Tashkent continued to view Islamic groups as a challenge, despite the defeat of the Taliban and destruction of the Islamic Movement of Uzbekistan through the US intervention in Afghanistan. Karimov refocused the security forces on the avowedly peaceful Hizb-ut Tahrir Islamic movement. Thousands were arrested, many with little relation to the movement, and Tashkent strongly criticised neighbouring countries, especially Kyrgyzstan and Kazakhstan, for allowing it to operate on their territory.

Such repression was matched by tighter control over economic activity, with measures to force peasant farmers to sell their produce to the state at low prices -- the products were then sold abroad at a profit. Small-scale traders faced constant demands to pay bribes to local officials and harassment by the police and tax inspectors. The government introduced measures making it almost impossible to under take cross-border trading. Foreign investment dried up.

Increasing unrest. This intense pressure on Uzbekistan's population has produced growing social unrest:

  • What appear to have been Islamic cells in Uzbekistan launched violent attacks in March 2004, and suicide bombings against the Israeli and US embassies in the following July.
  • Farmers, journalists and traders are among groups which have mounted public protests. In November 2004, protests by some 10,000 people in Kokand in the Ferghana Valley against new restrictions on the city market quickly spread to other towns (see UZBEKISTAN: Trade regulations provoke discontent - November 9, 2004). Further social unrest was reported in the Ferghana Valley in December.

The Andizhan events are thus but the latest in a history of confrontation between the Karimov regime and disaffected sections of population and radical Islamist elements. The novelty of what happened in Andizhan was the fusion of Islamist groups with the broad social unrest. Islamic radicalism was probably not at the root of the recent violence, but militant Islamist groups may well have played some role in events in Andizhan, highlighting the danger that such groups may be able to exploit social frustration for their own ends.

Outlook. The international community was slow to react to events in Andizhan:

  • Countries such as the United Kingdom and the United States which have developed a close relationship to Uzbekistan through the 'war on terror' offered relatively muted criticism.
  • Russia, which has recently experienced a rapprochement with Uzbekistan, was quick to accept Tashkent's line (see UZBEKISTAN: Russia could move in on US step-back - April 29, 2004).

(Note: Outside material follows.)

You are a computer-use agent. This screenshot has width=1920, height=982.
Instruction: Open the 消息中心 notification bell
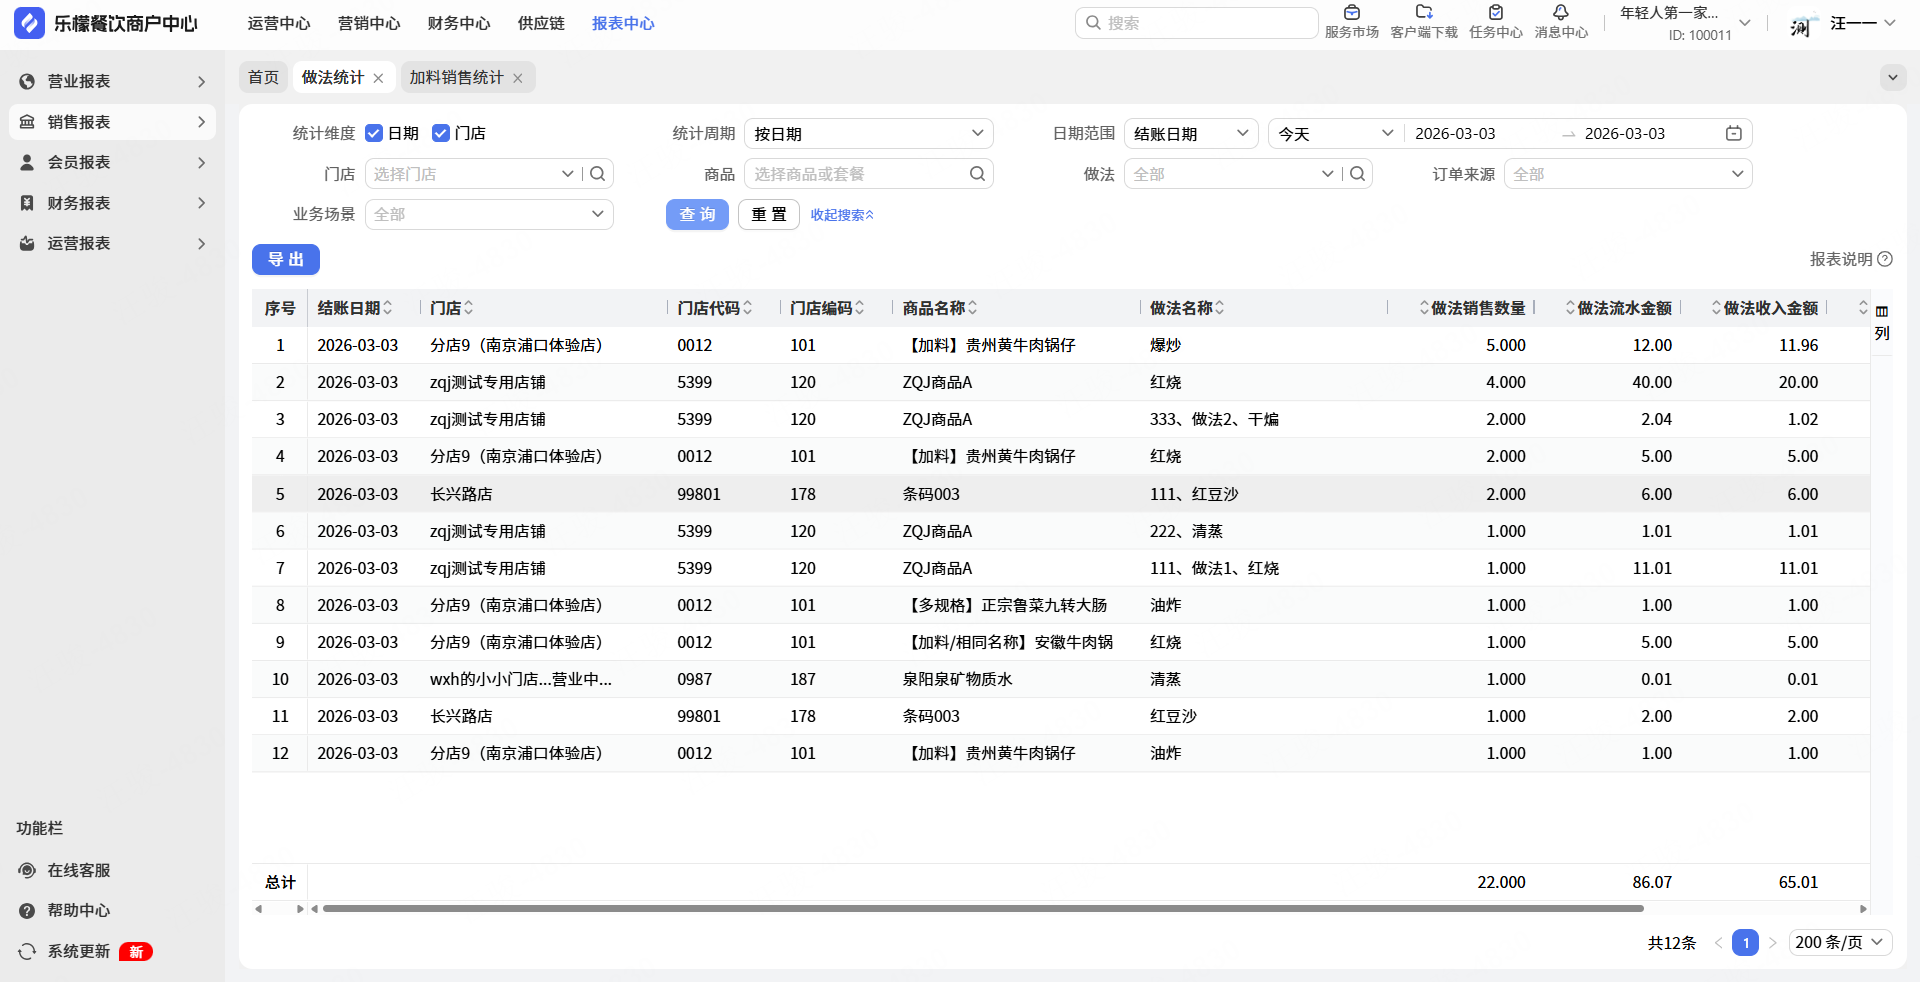coord(1560,14)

However, Uzbekistan is now at a crossroads, and the international community's approach will be crucial. The Uzbek authorities seem unable to develop effective policies to address the country's growing problems, and instead are relying on intensified repression. Yet this seems counterproductive. The unrest being created by Tashkent's policies now threatens stability not only in Uzbekistan but also Kyrgyzstan, which faces the challenges of a delicate presidential election, and Tajikistan, which has yet to recover from the devastating civil war of the 1990s. The international community could reduce the risks to stability by seeking to promote genuine reform.

Conclusion

Events in Andizhan were not an isolated incident. They are the result of an intensifying confrontation between Karimov, backed by the security services and powerful economic interests in the government, and a desperate, impoverished and disaffected population that, lacking alternative ways to express discontent, is increasingly turning to radical Islam. In the absence of genuine political and economic liberalisation, further violent unrest is likely.